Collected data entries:
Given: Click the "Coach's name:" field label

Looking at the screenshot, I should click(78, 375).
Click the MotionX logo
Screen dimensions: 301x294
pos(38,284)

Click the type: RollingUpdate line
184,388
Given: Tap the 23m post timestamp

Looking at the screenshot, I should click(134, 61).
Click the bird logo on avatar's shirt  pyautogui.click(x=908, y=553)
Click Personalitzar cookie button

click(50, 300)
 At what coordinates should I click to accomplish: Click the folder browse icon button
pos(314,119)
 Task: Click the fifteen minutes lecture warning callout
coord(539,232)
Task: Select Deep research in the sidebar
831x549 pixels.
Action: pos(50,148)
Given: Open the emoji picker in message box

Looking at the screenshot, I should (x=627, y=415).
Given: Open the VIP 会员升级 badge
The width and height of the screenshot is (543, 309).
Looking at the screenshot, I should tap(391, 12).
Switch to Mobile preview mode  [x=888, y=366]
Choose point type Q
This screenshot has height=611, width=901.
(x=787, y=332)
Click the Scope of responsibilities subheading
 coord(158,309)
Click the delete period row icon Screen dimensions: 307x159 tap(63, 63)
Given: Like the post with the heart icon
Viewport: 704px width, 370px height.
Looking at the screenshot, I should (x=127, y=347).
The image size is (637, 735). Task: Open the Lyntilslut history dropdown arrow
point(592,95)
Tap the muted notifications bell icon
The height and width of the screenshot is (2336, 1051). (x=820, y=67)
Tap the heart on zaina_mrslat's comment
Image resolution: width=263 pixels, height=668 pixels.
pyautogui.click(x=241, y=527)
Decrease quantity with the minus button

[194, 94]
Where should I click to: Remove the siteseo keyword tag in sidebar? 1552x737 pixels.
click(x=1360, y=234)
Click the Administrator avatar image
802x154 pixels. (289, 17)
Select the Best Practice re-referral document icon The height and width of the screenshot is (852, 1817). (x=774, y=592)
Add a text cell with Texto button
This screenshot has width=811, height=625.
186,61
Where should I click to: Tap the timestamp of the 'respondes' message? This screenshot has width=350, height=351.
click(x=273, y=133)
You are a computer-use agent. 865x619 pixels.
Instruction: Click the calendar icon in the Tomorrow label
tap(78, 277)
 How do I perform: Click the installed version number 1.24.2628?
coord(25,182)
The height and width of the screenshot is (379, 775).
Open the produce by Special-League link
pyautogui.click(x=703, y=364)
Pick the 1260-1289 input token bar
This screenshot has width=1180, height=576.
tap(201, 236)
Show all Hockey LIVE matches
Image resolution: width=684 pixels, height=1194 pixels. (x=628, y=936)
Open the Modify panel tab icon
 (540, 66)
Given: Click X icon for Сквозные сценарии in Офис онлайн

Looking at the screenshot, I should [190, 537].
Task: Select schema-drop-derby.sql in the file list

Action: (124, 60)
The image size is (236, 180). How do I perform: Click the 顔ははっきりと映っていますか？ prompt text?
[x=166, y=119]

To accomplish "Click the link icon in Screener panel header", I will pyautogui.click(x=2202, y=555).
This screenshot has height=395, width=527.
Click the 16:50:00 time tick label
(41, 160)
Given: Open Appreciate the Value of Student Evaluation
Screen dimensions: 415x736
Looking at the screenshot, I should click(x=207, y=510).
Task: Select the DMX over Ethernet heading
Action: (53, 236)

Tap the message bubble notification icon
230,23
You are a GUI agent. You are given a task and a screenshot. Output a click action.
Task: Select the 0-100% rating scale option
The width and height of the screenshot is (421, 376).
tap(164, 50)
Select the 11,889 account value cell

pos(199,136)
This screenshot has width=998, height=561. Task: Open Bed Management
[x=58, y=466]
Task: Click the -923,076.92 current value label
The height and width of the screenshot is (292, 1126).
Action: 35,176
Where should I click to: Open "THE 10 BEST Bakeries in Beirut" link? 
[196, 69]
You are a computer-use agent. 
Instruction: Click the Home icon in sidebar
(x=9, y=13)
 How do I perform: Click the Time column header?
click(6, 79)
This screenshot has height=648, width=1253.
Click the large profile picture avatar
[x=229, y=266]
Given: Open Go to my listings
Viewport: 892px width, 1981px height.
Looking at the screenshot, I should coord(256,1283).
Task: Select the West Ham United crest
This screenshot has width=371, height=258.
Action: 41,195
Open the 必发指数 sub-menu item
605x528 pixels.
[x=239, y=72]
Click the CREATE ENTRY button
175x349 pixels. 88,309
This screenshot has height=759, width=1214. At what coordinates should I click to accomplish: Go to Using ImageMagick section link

* _To do_: Find the lines above that contain the word "computer" and copy each one.

* _Written reply_:
You are a computer-use agent. 865x619 pixels.
You are a computer-use agent. 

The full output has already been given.